The merit behind the Anti-SLAPP promulgation was to essentially reduce the number of frivolous lawsuits. Such suits would be driven to prevent or censor the speech or the activity of public display. The concern among judges and lawyers is that a SLAPP action is always the case responding and opposing an exercise of free speech. The SLAPP vehicle may be instrumental to challenge a lawsuit that seeks to silence free speech, especially if the targeted speech is one of public import or political value, even from the media. But, when the targeted speech attempts to convey falsehoods to the public about a private person, the speech loses its protection.
However, the other concern is when the site is used as a platform to organize activity aimed at harming other people, equivalent to using the postal service. Groups seeking to commit crimes against others, as in the facts described in Fields v. Twitter, use online platforms to carry out their plans. The idea is that if the platform prohibited such communications, that act, and its involved communicated organization would have been prevented. That expectation of monitoring conduct touches upon “policing” issues and “privacy” issues that are beyond the scope of this post.

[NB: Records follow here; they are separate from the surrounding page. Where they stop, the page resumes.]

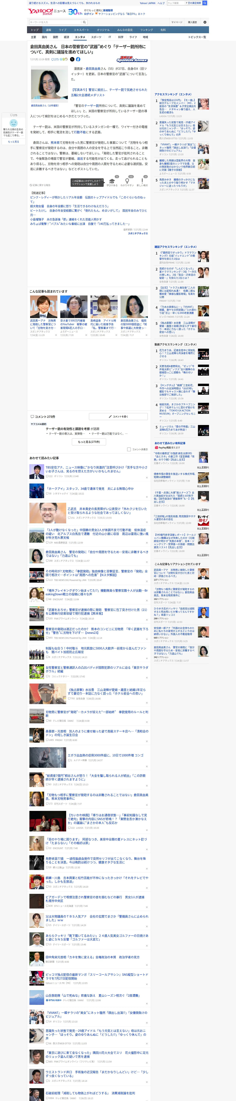Screen dimensions: 236x1101
Task: Share the article on Facebook
Action: click(78, 59)
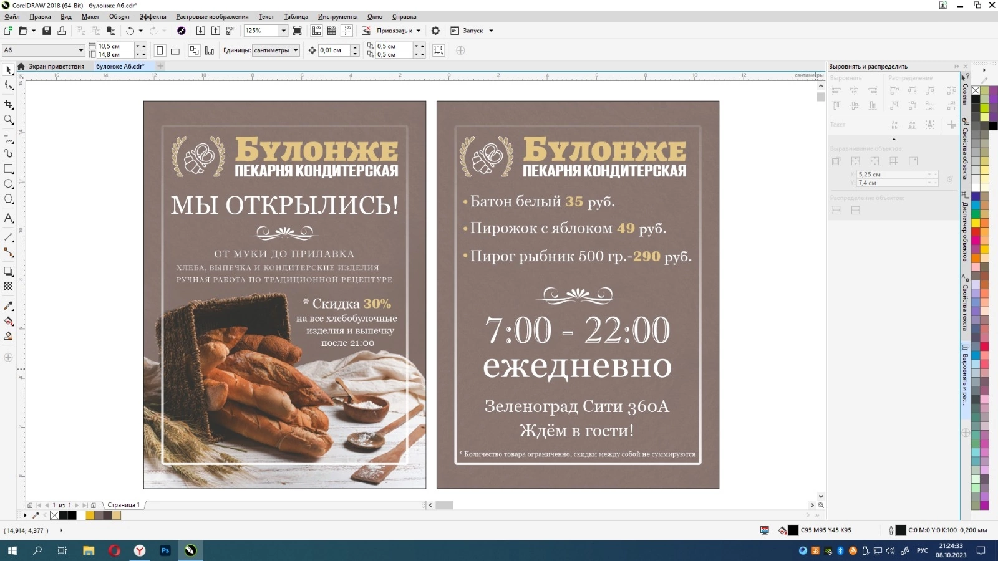Expand the A6 page size dropdown
This screenshot has height=561, width=998.
(80, 50)
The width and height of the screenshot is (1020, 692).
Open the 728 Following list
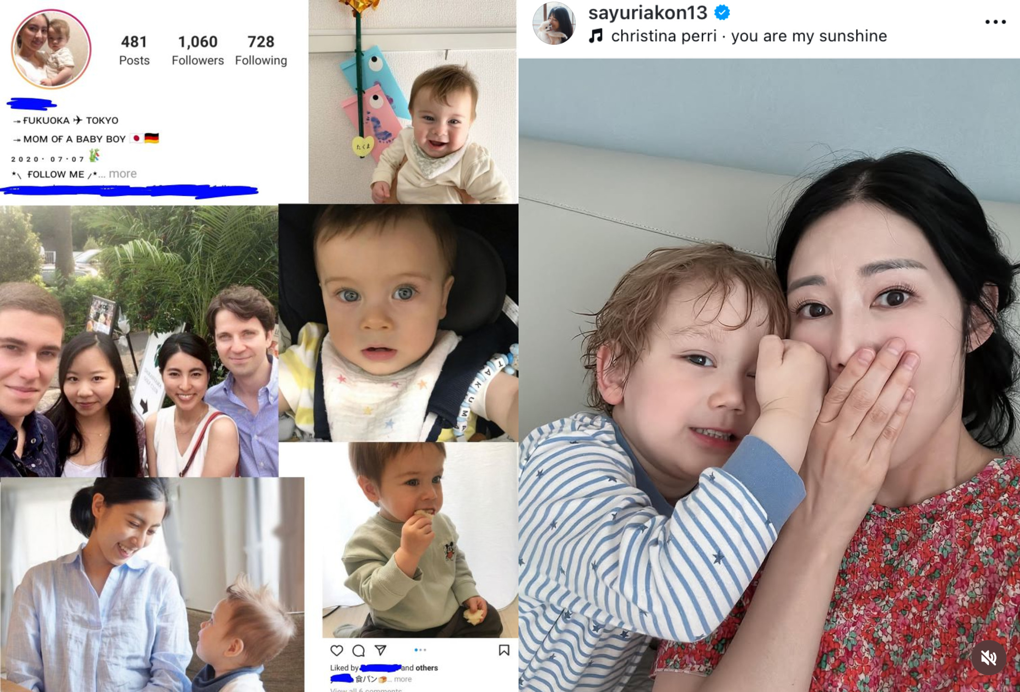coord(261,50)
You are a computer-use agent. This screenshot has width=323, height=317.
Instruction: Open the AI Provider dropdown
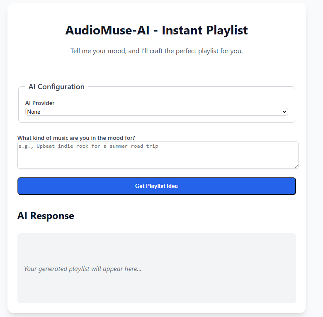pyautogui.click(x=156, y=112)
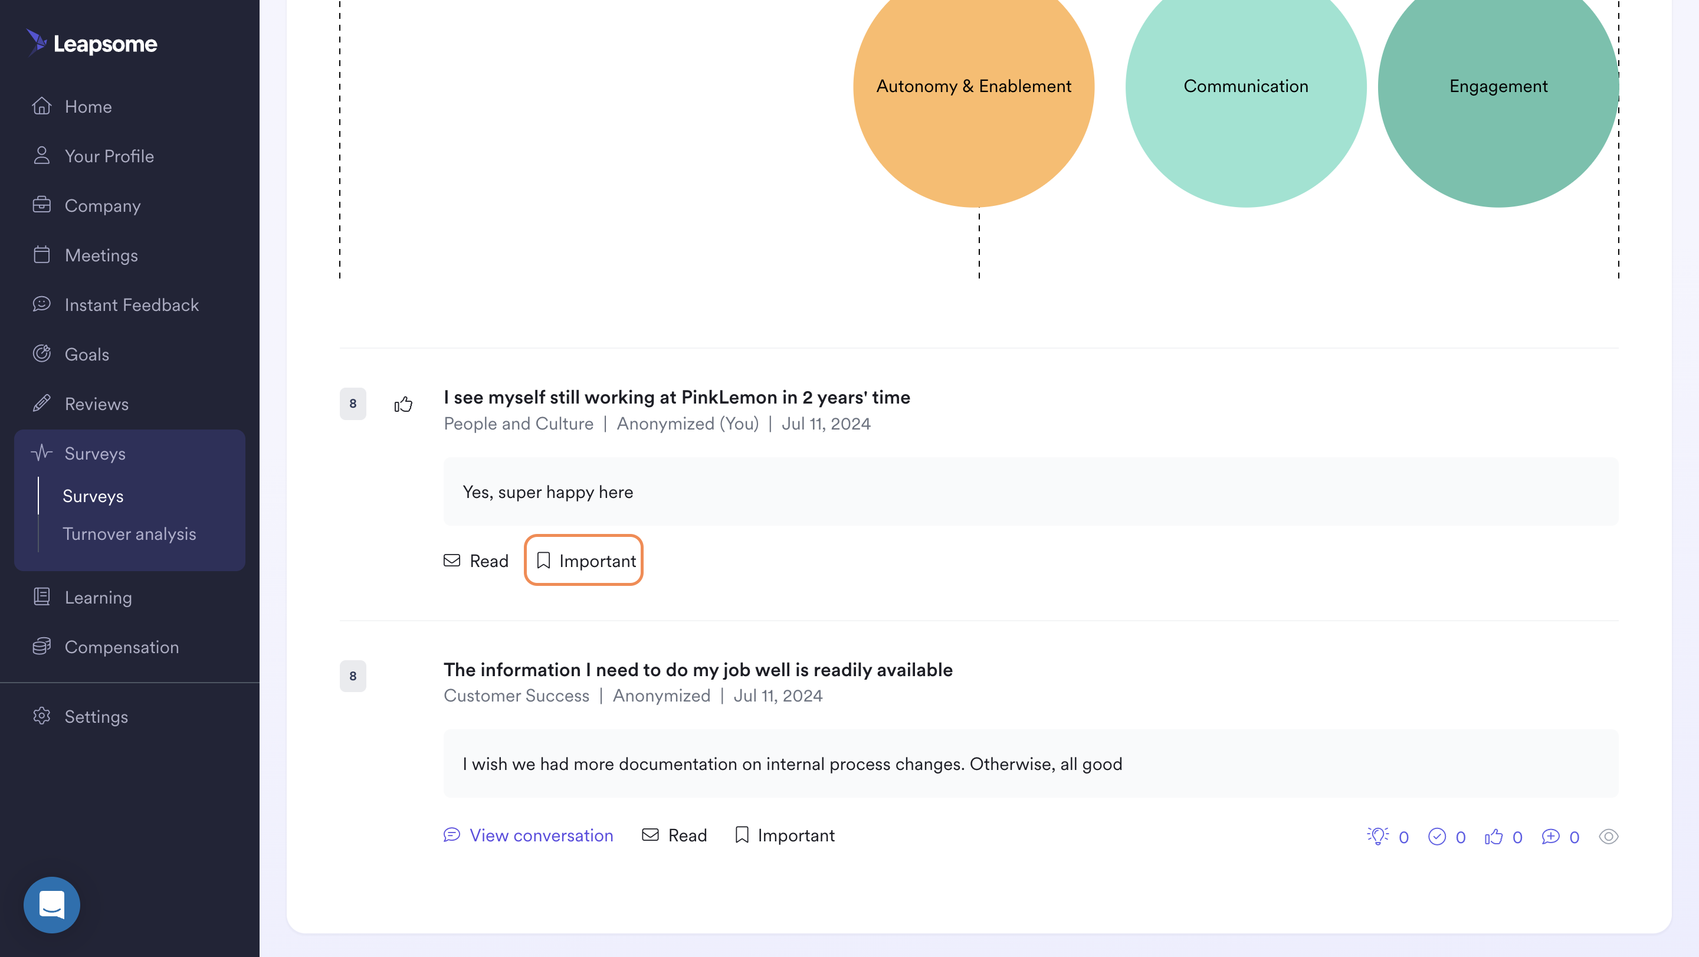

This previous concern leads into the consideration of when a site is used to voice negative comments about someone or a business and it is claimed to be the cause of harming someone’s social and business reputation. The argument asserted is that the site could have prevented the comments from posting trying to apply Section 230 under the Communications Decency Act (CDA). The claim then seeks to establish that the online site is none other than a publisher and should be held responsible, especially when the comments could be fabrications used by the online site. This was the tone of the claims and discussion in Kimzey v. Yelp.
What stands out in Kimzey is the angle that transcends from allowing a statement or comment to be displayed towards seeking to establish that the comment was a fabrication and that it was instrumentally contrived by the online site itself. The argument goes that the online site authored the review and used it as a marketing means. The court stressed that arguing the potential falsity of a comment or review does not lend itself to disallow the online site’s immunity. Furthermore, any assessment drawn by the online site to evaluate the comment by users is based on user comments providing the information or data that essentially provides the online site to evaluate the comment and establish a measuring or rating of the comments. While there is a measure of discretion in setting the measuring, it is the users that provide the information that aids the Internet site’s grading of the comment pertaining to the subject who is claiming defamation.
The world of the web is here to stay and will be a part of our lives forever, especially as Internet law evolves. As we continue to interconnect via mobile apps and the Internet our voices carry with a broader effect. The uses of Anti-SLAPP to address silencing speech efforts or defamatory claims or the need to resort to Section 230 to immunize an online site from a defamatory claim for comments displayed on its platform are all instrumental in enhancing communication exchange in society. As Oliver Wendell Homes, Jr. coined in his dissent in Abrams v. the United States, “The ultimate good desired is better reached by free trade in ideas — that the best test of truth is the power of the thought to get itself accepted in the competition of the market.”
 Quoted phrase of Justice Oliver Wendell Homes 1919.